Technology is a means to an end, an enabler.While it is important for Epsilon to be fully aware of new and emerging technologies, more importantly we need to understand the opportunities for these technologies to change the way consumers interact with brands, products or service providers, and whether they provide opportunities for marketers to drive deep consumer relationships and ultimately deliver on a business or revenue objective.


1a. How have marketers responded to the evolving CRM / Direct Marketing initiatives from entities such as yours?

There is a tendency for marketers to believe that the more data they have access too, the more successful they can be; but unfortunately this is not always true. A large part of our work in the Asia Pacific region, and to some extent in Europe is to work with marketers to help them understand that not all data is created equally. Two of the new Vs of big data are: Value and Veracity, and to me these are the key areas that marketers must focus on. Does the data point add any value to the marketing programme, and will it help drive the required business outcome? Veracity points to the accuracy of the data; in other words, can it be trusted as a source? If not it may negatively impact the efforts of the marketer, and its use must be carefully assessed.


How do you see the twain arms of Loyalty & Analytics performing for you in a market like India?

With disposable incomes increasing in India, it is developing into a very consumer-driven market. Whether for automobile, consumer packaged goods or travel, Indian consumers are like their Western peers, looking for value for money and quality. Loyalty cannot be bought; it must be earned, and ultimately comes from a product or brand delivering on their promise and enriching the consumer’s life in someway. Loyalty is the icing on the proverbial cake – deliver on your brand promise and you can start to build a relationship with a consumer that is symbiotic; analytics can help you better understand how that relationship is growing amongst your different segments of consumers, across products, across geographic locations, and ultimately at the individual consumer level. Indian brands are now starting to understand the value of analytics as part of the loyalty equation, and are keen to learn the best practices being adopted overseas.

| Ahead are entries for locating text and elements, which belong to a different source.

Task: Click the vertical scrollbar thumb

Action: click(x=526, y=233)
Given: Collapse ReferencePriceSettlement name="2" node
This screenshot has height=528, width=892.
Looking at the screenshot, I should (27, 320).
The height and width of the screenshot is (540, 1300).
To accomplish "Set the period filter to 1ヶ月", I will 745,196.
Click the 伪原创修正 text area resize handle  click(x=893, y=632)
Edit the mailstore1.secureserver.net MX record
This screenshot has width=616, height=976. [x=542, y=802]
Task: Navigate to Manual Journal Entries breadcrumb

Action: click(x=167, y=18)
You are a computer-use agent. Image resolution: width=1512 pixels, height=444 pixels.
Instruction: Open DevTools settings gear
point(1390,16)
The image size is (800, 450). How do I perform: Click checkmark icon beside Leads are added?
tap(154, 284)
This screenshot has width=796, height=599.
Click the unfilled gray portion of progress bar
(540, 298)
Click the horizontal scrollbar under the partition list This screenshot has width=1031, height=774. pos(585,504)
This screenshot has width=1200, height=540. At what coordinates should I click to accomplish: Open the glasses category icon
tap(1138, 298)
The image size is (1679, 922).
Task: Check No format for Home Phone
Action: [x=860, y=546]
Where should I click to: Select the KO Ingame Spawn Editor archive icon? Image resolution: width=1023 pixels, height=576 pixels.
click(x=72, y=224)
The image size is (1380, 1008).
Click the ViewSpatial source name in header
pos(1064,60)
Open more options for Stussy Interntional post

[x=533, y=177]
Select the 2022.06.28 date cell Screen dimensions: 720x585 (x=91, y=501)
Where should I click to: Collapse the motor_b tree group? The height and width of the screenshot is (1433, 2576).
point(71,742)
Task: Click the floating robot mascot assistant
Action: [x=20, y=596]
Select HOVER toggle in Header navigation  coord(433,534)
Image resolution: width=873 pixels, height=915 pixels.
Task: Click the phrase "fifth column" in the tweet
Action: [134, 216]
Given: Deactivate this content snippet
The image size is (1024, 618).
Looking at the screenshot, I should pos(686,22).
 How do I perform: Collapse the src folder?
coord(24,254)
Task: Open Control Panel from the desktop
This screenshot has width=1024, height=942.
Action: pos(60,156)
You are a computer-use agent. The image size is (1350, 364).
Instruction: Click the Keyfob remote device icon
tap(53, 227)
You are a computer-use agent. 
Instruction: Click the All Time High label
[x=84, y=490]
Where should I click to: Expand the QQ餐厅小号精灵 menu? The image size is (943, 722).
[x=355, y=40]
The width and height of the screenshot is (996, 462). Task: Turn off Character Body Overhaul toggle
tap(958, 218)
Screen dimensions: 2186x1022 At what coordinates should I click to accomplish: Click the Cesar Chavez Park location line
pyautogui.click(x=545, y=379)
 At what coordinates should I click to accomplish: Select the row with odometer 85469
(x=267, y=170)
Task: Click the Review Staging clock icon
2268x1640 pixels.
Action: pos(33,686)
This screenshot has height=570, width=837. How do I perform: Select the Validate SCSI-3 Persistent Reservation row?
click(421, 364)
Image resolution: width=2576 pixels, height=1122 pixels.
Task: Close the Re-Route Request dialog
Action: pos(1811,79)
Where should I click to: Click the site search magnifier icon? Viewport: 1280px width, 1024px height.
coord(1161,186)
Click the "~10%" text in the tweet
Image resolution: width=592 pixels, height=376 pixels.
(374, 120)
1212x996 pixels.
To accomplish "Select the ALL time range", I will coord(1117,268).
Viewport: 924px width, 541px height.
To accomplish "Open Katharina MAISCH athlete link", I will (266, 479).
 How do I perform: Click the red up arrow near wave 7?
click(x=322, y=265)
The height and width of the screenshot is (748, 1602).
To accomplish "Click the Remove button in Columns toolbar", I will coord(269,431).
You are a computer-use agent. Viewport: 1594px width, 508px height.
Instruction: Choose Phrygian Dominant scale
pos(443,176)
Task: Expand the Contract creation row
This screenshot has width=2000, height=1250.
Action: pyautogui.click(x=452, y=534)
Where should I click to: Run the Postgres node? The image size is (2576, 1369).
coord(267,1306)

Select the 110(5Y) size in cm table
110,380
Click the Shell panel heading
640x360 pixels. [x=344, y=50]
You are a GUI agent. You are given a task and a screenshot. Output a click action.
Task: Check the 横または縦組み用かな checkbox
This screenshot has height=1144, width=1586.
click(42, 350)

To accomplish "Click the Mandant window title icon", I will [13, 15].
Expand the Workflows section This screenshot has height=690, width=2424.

03. How would you analyse Epsilon’s growth from markets across the globe?

Epsilon has seen unprecedented growth over the last 3 years to become the largest marketing services company in North America, and #2 Worldwide. We continue to focus on the needs of our global clients, while not forgetting their local in market needs. Similarly we understand the needs of local home grown brands as they look to become national or global.


As we grow to be what we call the agency of the future, we will continue to invest in bringing big data together with big ideas to help our clients build meaningful and valuable relationships with their target consumers, and drive business outcomes.


3a, Which are the emerging markets that you seek to tap in the months to come?

India is still an emerging market as investment in marketing services is still relatively small, and programmes that are in place generally small scale and single dimension. There is still a lot to be done to help Indian companies understand the value of a data-driven omnichannel approach.


Outside of India the same applies to South East Asia, China, and Eastern Europe.


04. Do you see brands/marketers shying away from seeking services from Epsilon given the tough economic climate prevailing at the moment?

On the contrary, smart marketers understand they need to retain customers whom they have worked hard to win; and the old adage rings true: it is five times more expensive to win a new customer than to retain an existing one.


05. What is your growth strategy for India in the year to come?

We are working on delivering greater value to our existing client base, and expanding the programmes that are already in place. We are also looking to tap into more vertical markets in India, and to educate them on the value that smart, data-driven marketing can bring. The challenge is finding local talent to join us on this journey.